Here's what I started on:


This covers the AC input, EMI filtering, switching and AC -> DC rectification. The output of that rectification from 240v AC RMS is around 330v DC peak. So be careful, that stuff will definitely kill you dead!

Basic continuity tests of each of those components in circuit didn't show anything obviously wrong. But since there's a rectifier there, it's not always obvious that something's bad. So it's best to lift the parts out to test. So I did that, and .. oh look. R5001 is very, very dead.
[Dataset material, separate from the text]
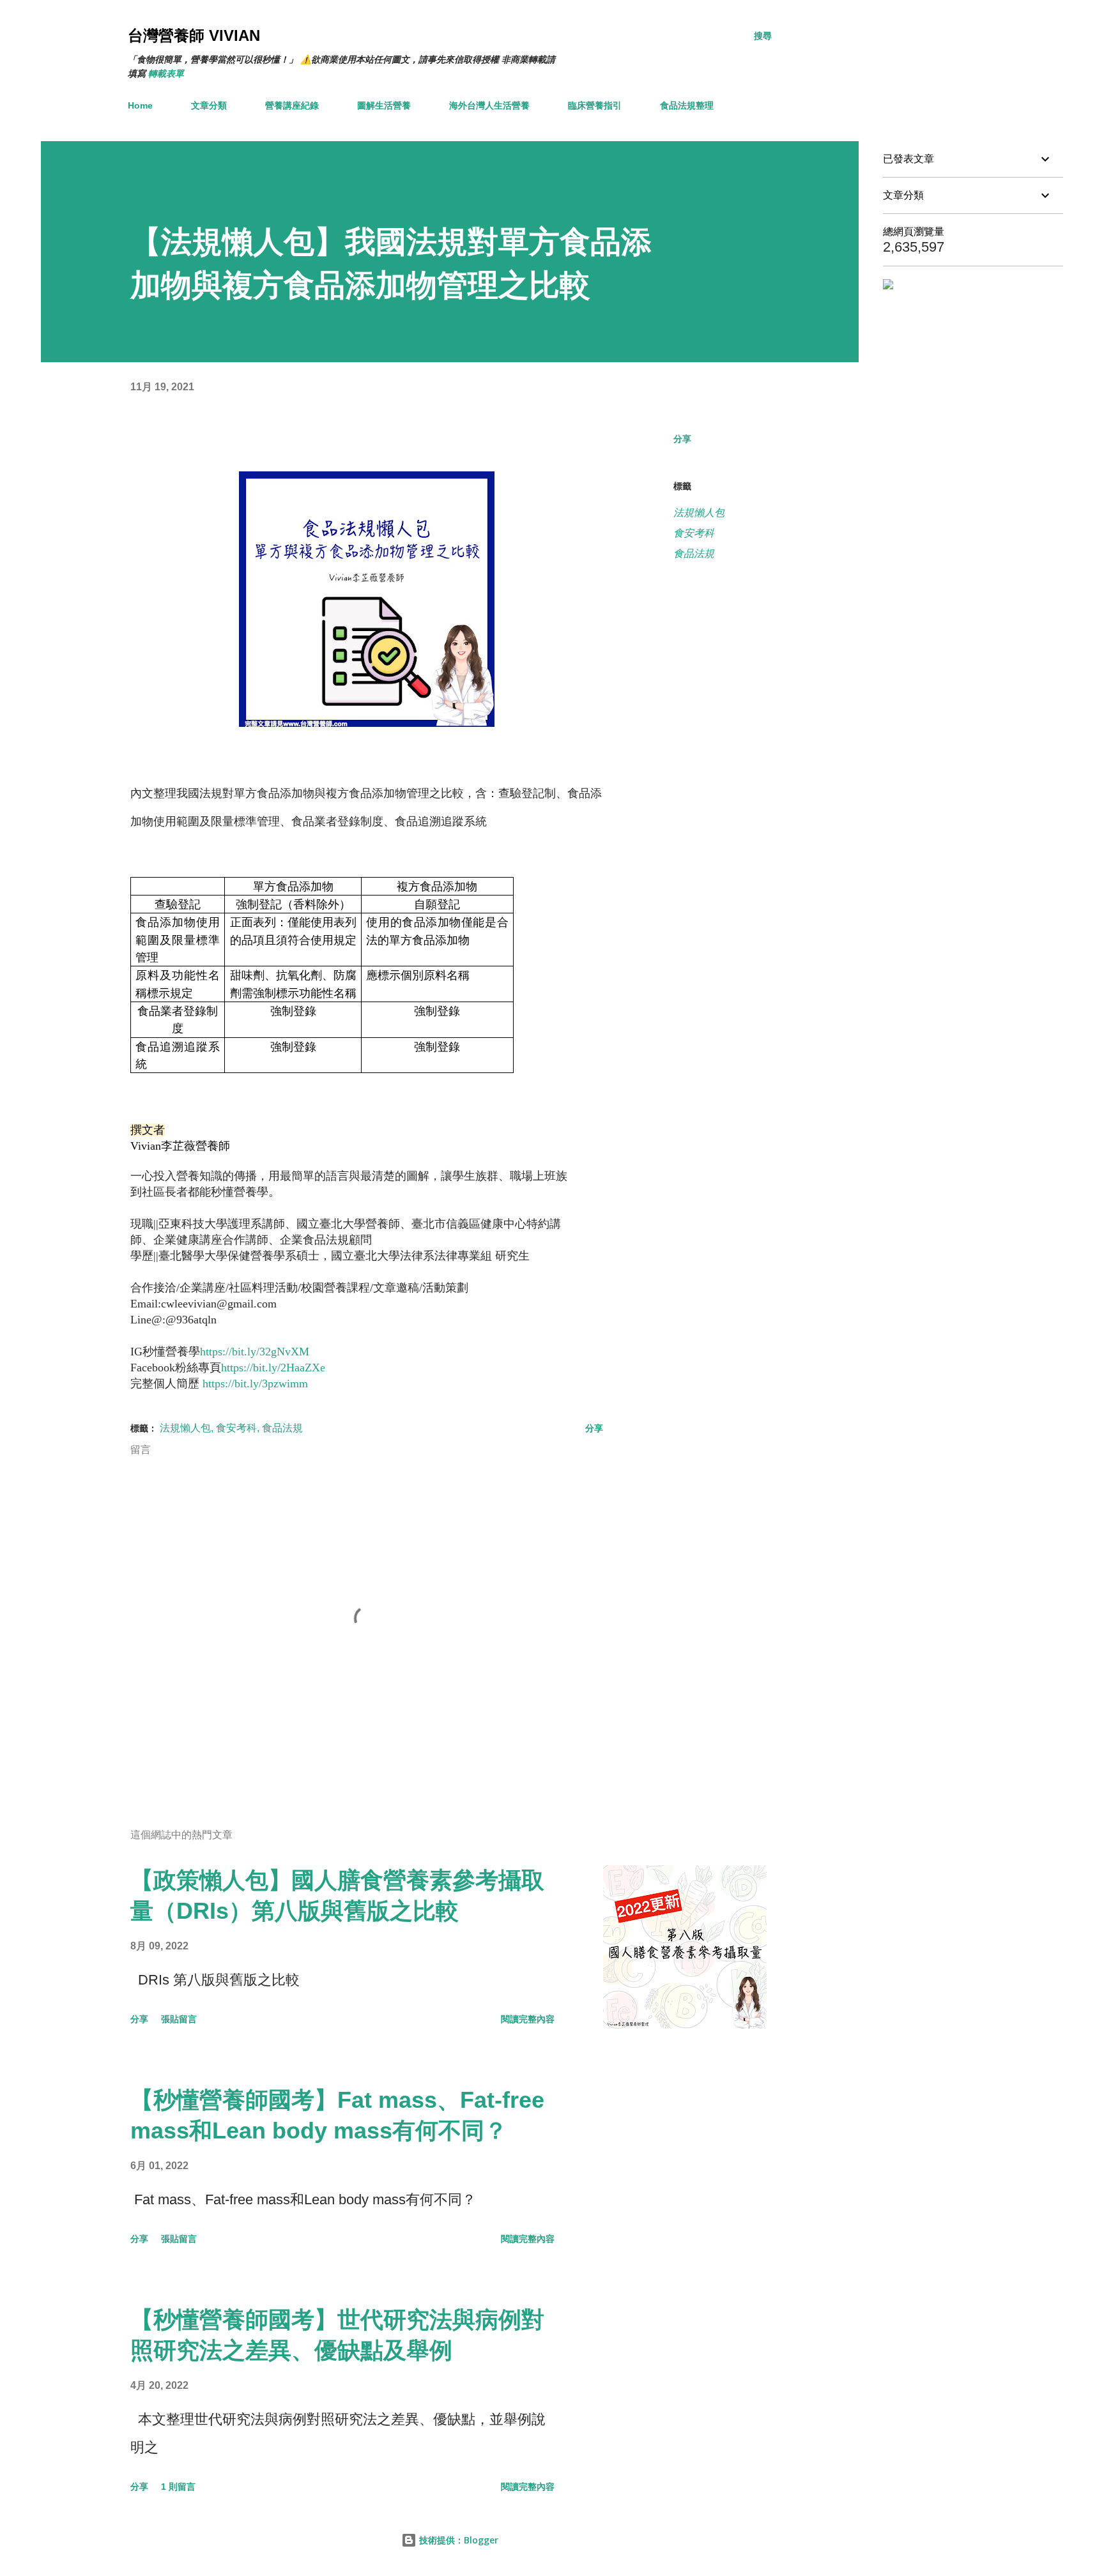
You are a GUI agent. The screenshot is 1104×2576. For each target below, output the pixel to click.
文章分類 (209, 105)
I spoke with Jaz (https://mstdn.social/@coregaze) about it a bit to figure out why it's there. They pointed out it's very likely a damper resistor to stop any ringing that may happen between the filter coil on the left side, the capacitors in the circuit around it and the diodes switching on and off. It likely would get hot in normal use, so the fun question was - did it die because the whole unit was just running for too long in a hot room, or is something else dead / shorted and the power supply was being over-taxed?
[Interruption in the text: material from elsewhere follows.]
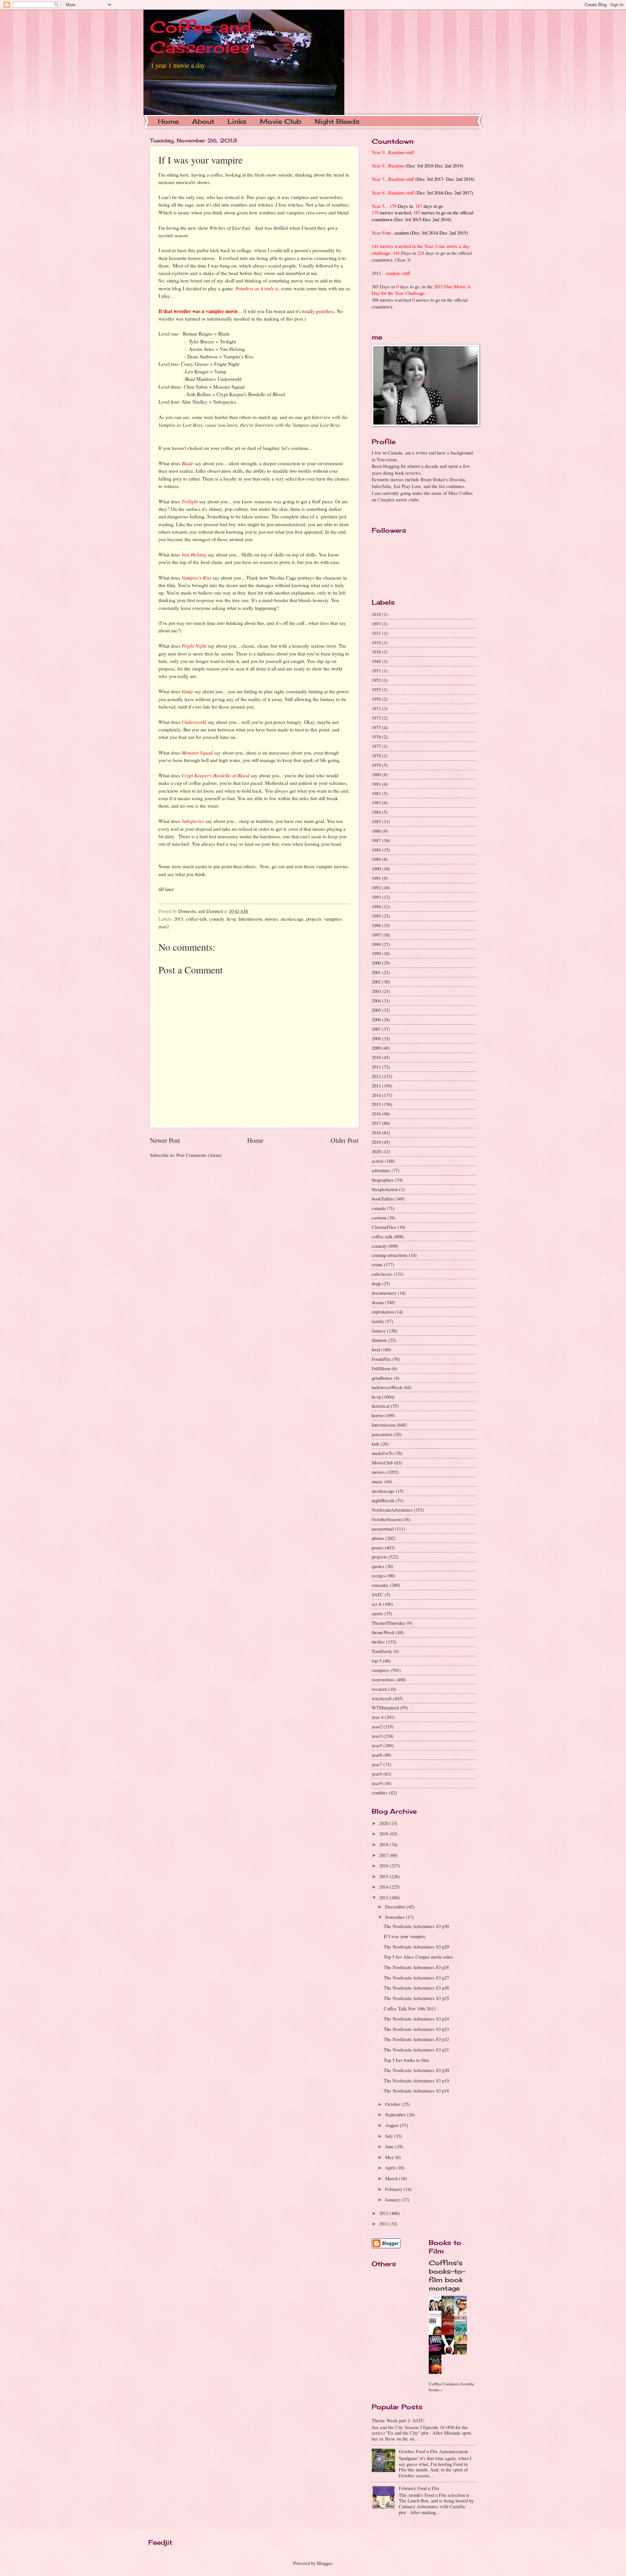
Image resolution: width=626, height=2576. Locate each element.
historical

In any case I wanted to test the rest of the power supply with that fixed, but I didn't (yet) want to light up the monitor circuitry. If there's a problem with the monitor circuitry - eg a shorted power transistor or hybrid IC - I didn't want to risk further power supply damage. So, back to the circuit diagram I go to see how the monitor side is powered up.

On the power supply side, there is a separate 12v DC supply to the monitor, called B+:



And on the monitor side, there's a few places it branches off of that B+ net:


Ok, so off to the layout diagram!



Now, see the track there with W2? That goes off to the horizontal deflection circuitry and flyback input to feed the tube EHT.  The rest of that W2 track/net is all of the other monitor circuitry. So how's it hook up into the Q5003/VR5002/C5026 net? The actual 12v monitor B+ line?

The answer - a solder blob! Here's how it looks after I was Very Intentional about cleaning around it after desoldering it.


So, with that blob removed, the 12v B+ output from the power supply doesn't feed the B+ input into the monitor, so none of the CRT related hardware is energised!

Well then! Off to test the rest of the power supply circuitry I go!